In less than a month, dozens of startups around the country have laid off thousands of their employees in an effort to weather the economic storm brought on by the COVID-19 pandemic. In response, Salesforce CEO Marc Benioff initiated a 90-day “no-layoff” commitment that has since been taken up by companies like PayPal and Visa.

The latest company to make this pledge is Denver’s Guild Education, which helps businesses provide education benefits to employees. After weeks of planning, the company announced Tuesday that it would not be laying off any of its more than 500 employees for the next three months.

Guild will also provide paid leave to any employees with partners working as first responders and healthcare workers so they can look after their kids, as well as “uncapped sick time” in order to care for themselves and loved ones. Plus, the company is giving each employee a $300 reimbursement credit to help ease the transition to working from home full-time.

“Our goal here is to, in a very uncertain time, give employees as much certainty and comfort as we possibly can in this moment,” Suzanne Stoller, Guild’s chief people officer, told Built In. “If we don’t have our own safety and security taken care of, it’s really hard for us to orient ourselves to anything else. So the ability for workers to be effective is really incumbent upon us giving them the safety and security that they need right now.”

Guild focuses on furthering the education of hourly and low-wage workers, working with companies like Disney and Chipotle to provide employees with an education benefit that will help them pay for the cost of getting a degree. This way, companies attract and retain quality employees and these workers are able to increase their earning potential.

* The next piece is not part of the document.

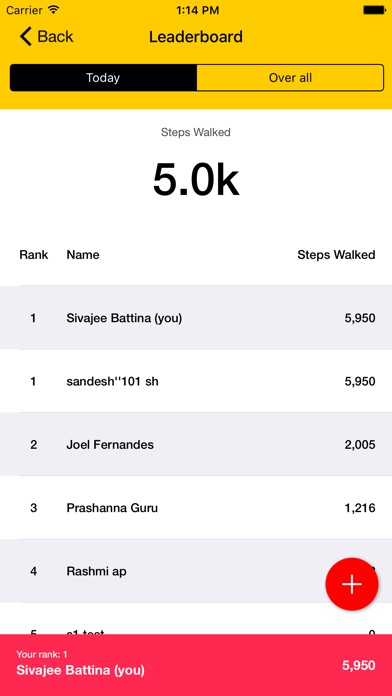
Task: Select the sandesh''101 sh row
Action: pos(196,381)
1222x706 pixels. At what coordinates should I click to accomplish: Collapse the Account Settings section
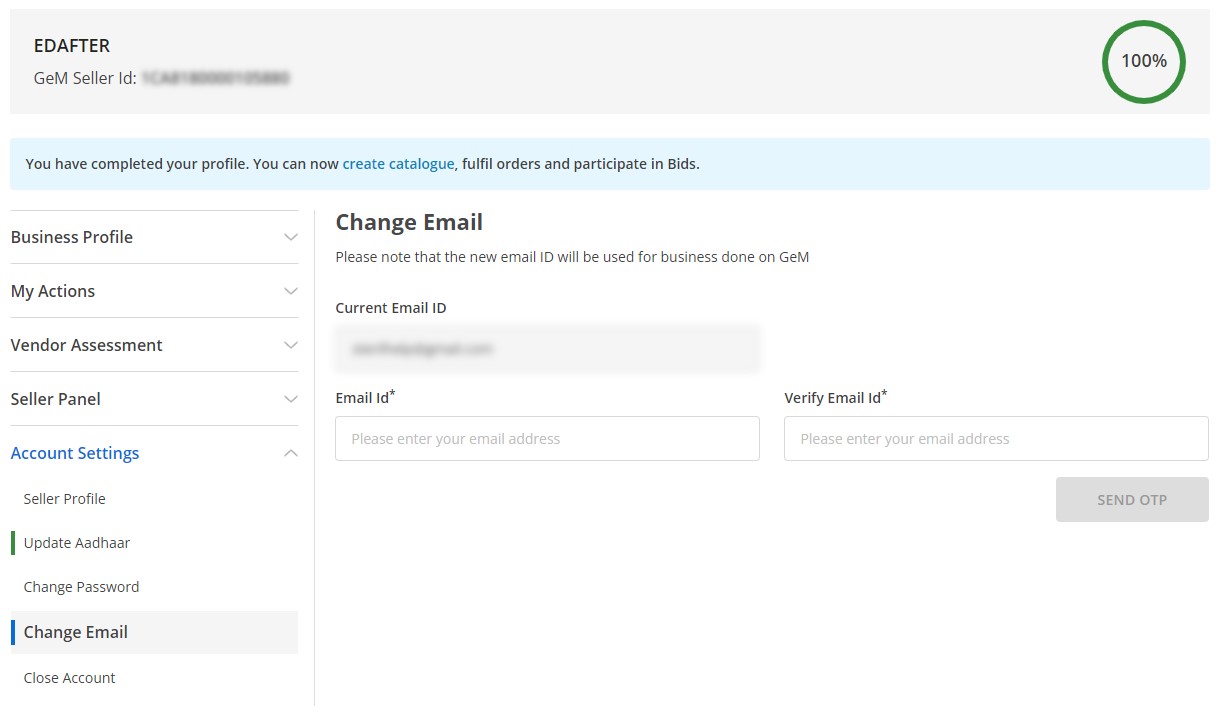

Keeping this in mind, Guild is also partnering with universities around the United States to offer education opportunities for the record-breaking number of hourly workers that have been laid off or furloughed as a result of the coronavirus crisis.

“The numbers right now are relatively staggering around what unemployment looks like and what our new population of furloughed employees look like,” Stoller said. “This could be, in some ways, an opportunity for those individuals to get access to education in a time when things are otherwise not going so well.”

Guild has been around for about five years and was one of the only woman-led companies to earn a unicorn valuation in 2019 after closing on a $157 million Series D round last November. Stoller says this funding gave the company the cushion it needed to take care of its employees in this way.

“We recognize that we’re in a very, very fortunate spot. There are many, many companies that don’t have the same ability to offer their employees the kind of benefits that we are, and we recognize that puts us in an unlikely position and we want to take advantage of it and always look out for our employees,” Stoller said. “We are very, very grateful that we’re in the position that we’re in.”